Peripheral blood metrics of disease

The measured values of serum CRP levels in macaques during Mtb infection agreed with lung bacterial burden. Serum CRP levels serve as a minimally invasive, reliable peripheral marker of experimental Mtb infection and TB disease progression in both RM and cynomolgus macaques (10, 15–17, 21–23, 26, 31, 33–36). In line with bacterial burdens, we found that CRP values for ATB and LTBI were significantly different, although the differences in CRP were not significant between LTBI and CTRL (Figure 1B, Table 1). Serum CRP levels for the ATB and Mtb/SIV groups were similar and exhibited no differences, while significant differences were found between Mtb/SIV and LTBI. The ATB and Mtb/SIV groups exhibited strong, positive correlations to their respective bacterial loads (Table 2). These results support CRP at peak and endpoint as a correlate of more severe Mtb infection, with previous studies also suggesting that serum A/G ratio may be a viable biomarker of ATB (24), but similar to CRP, other confounding factors could interfere (37) and convolute the interpretation of results.

A significant reduction in A/G ratio, driven by higher serum globulin levels, was observed in animals with ATB and Mtb/SIV, compared to the LTBI group (Figure 1C, Table 1). A/G ratio at pre-infection, peak, and endpoint all correlated positively to bacterial burdens in the lung (Table 2). Myeloid cells, particularly macrophages, act as sites of replication for the Mtb. Systemic CRP elevation and modulation of A/G ratio is caused by damage to macrophages during the infection process.

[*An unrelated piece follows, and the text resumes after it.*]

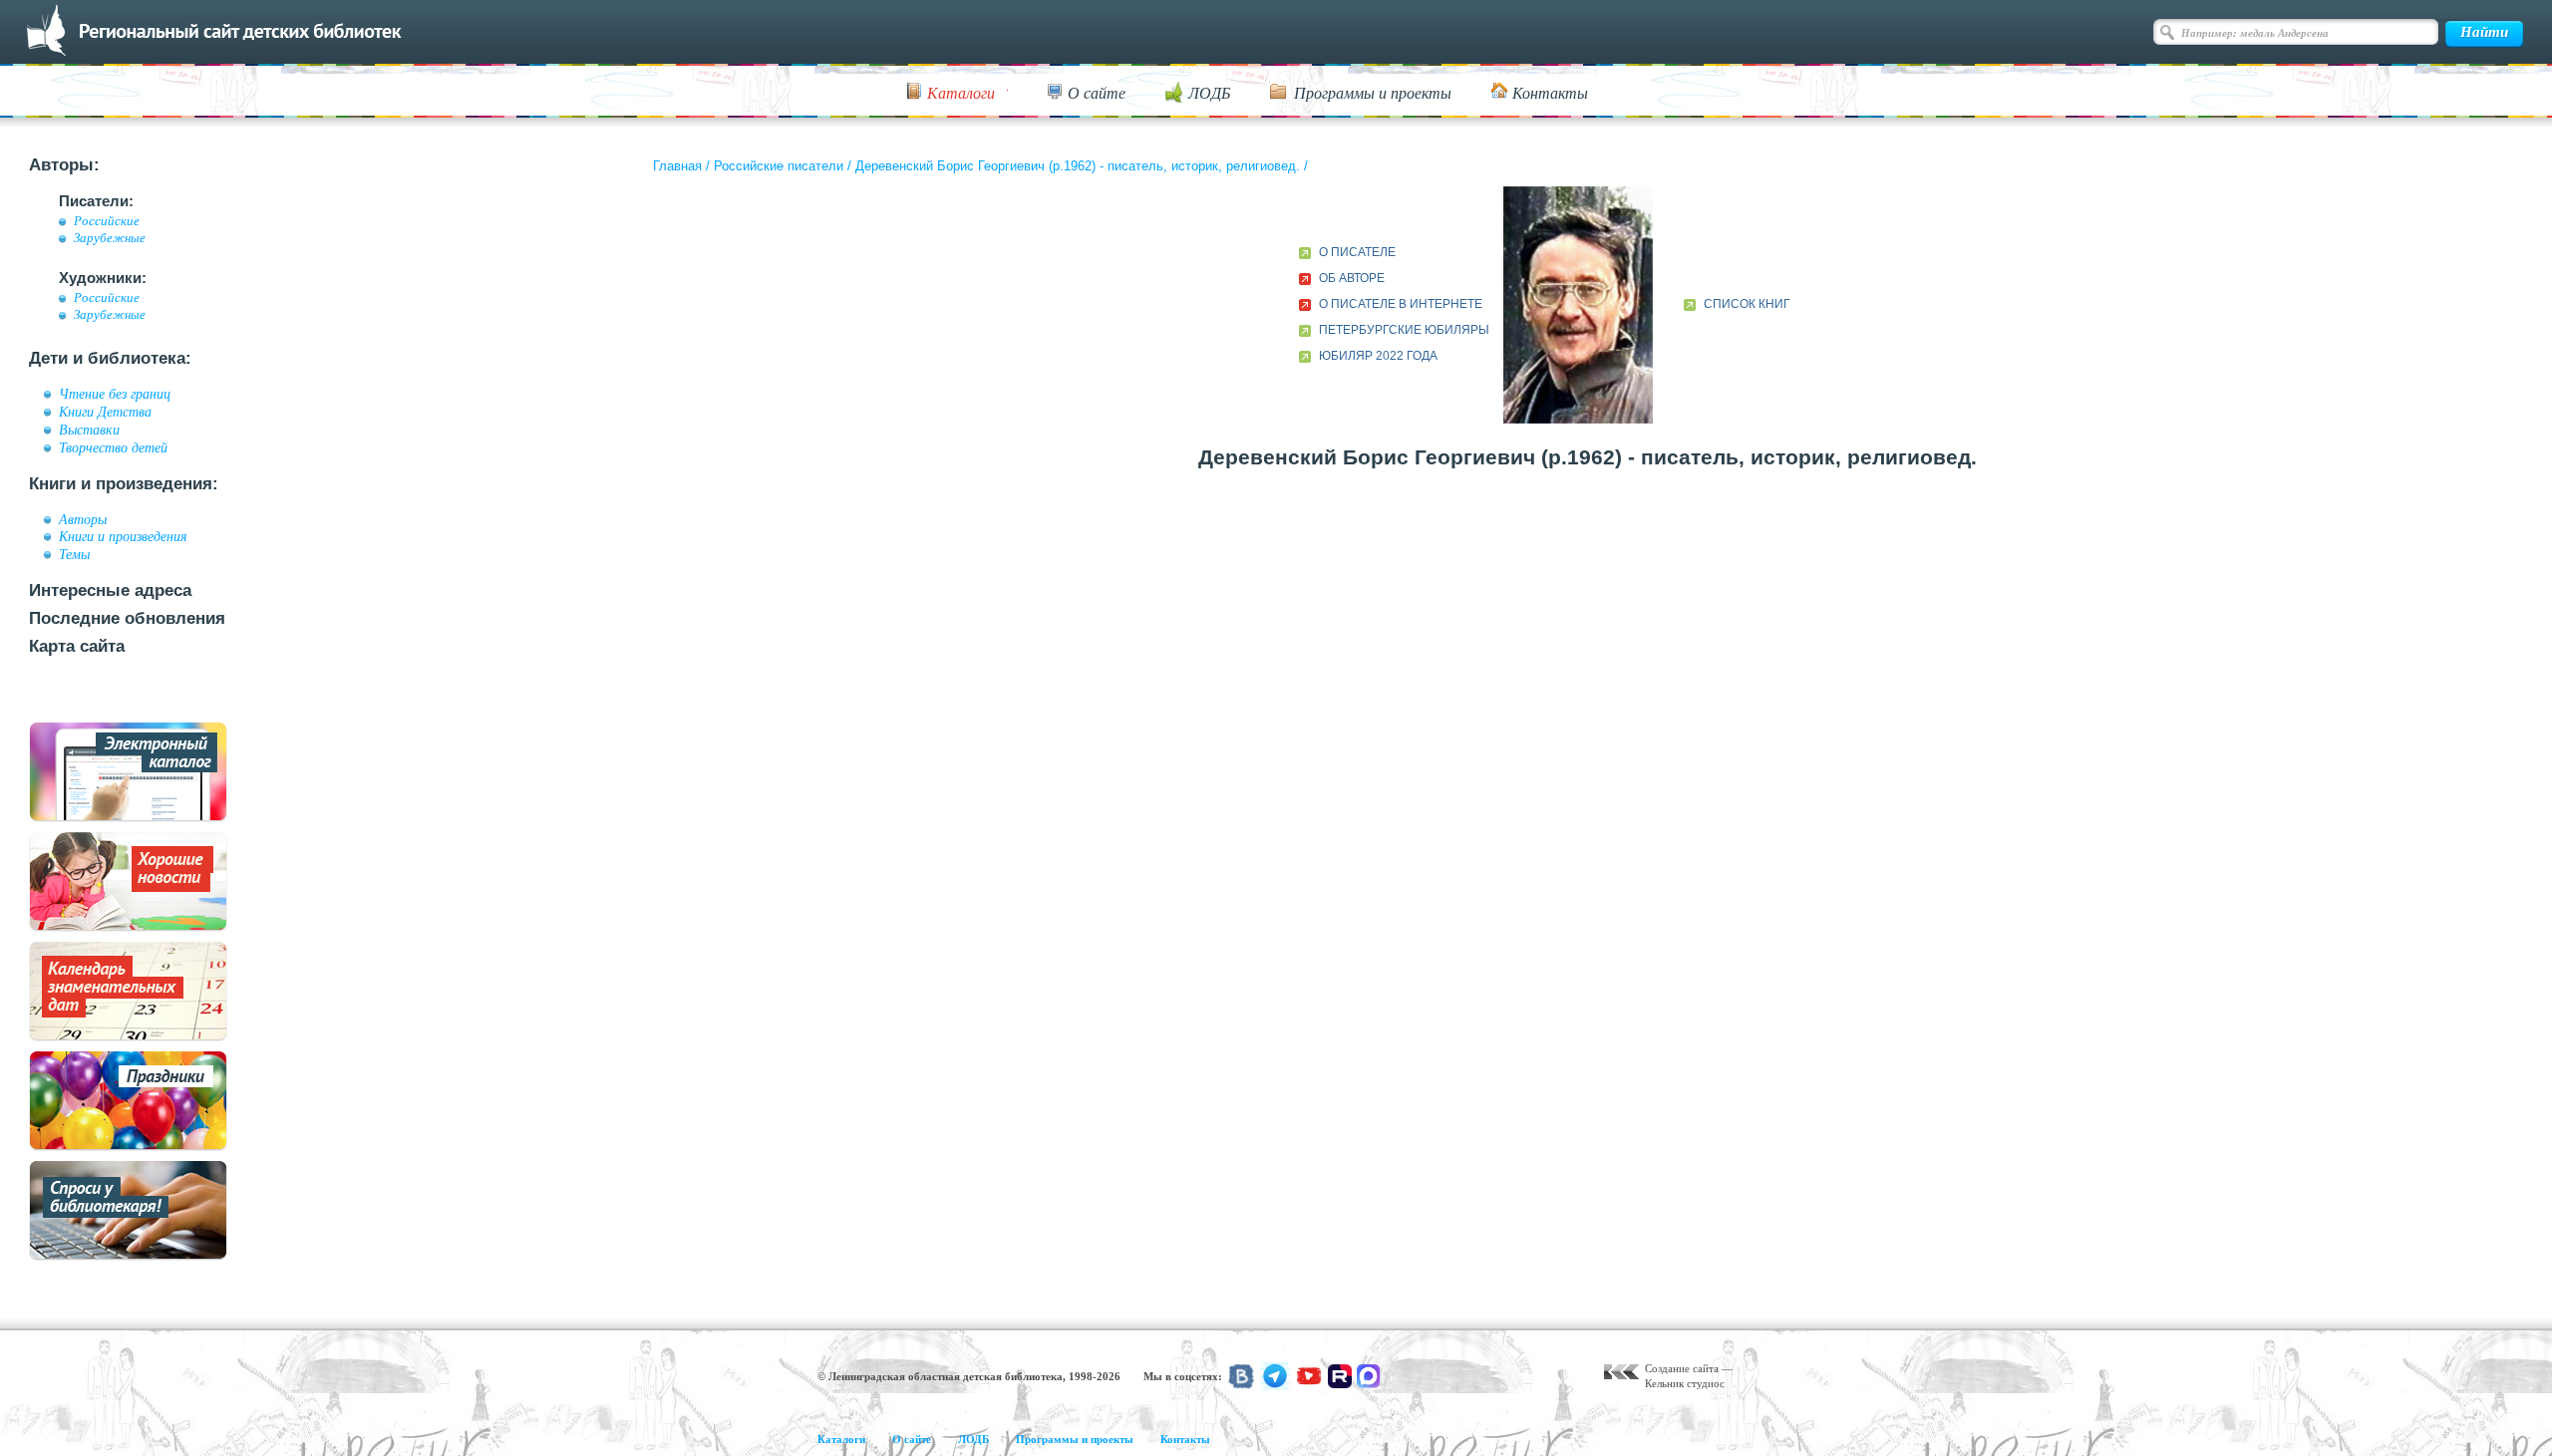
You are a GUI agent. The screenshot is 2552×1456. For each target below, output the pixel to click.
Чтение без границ (114, 394)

Differences were also observed in myeloid cell levels in the peripheral blood. For neutrophils, the differences between LTBI, Mtb/SIV, and ATB were statistically significant and easily discernable (Figure 1D, Table 1). In the case of monocytes however, the differences between groups were subtle and statistically significant only between the LTBI and Mtb/SIV groups. We found that monocytes were the only cell type in which correlations to lung bacterial burden were significant (Table 2). Blood lymphocytes were detected at the highest percentages in the LTBI group compared to statistically significantly lower levels for the Mtb/SIV and ATB groups. While monocytes and neutrophil percentages mimicked the pattern exhibited in CRP values and CFU/gm in which LTBI produced significantly less than Mtb/SIV and ATB (Figure 1D, Table 1). Based on these results, we evaluated transcriptional responses in the lungs of the three groups of RMs to further study the unique patterns associated with each group.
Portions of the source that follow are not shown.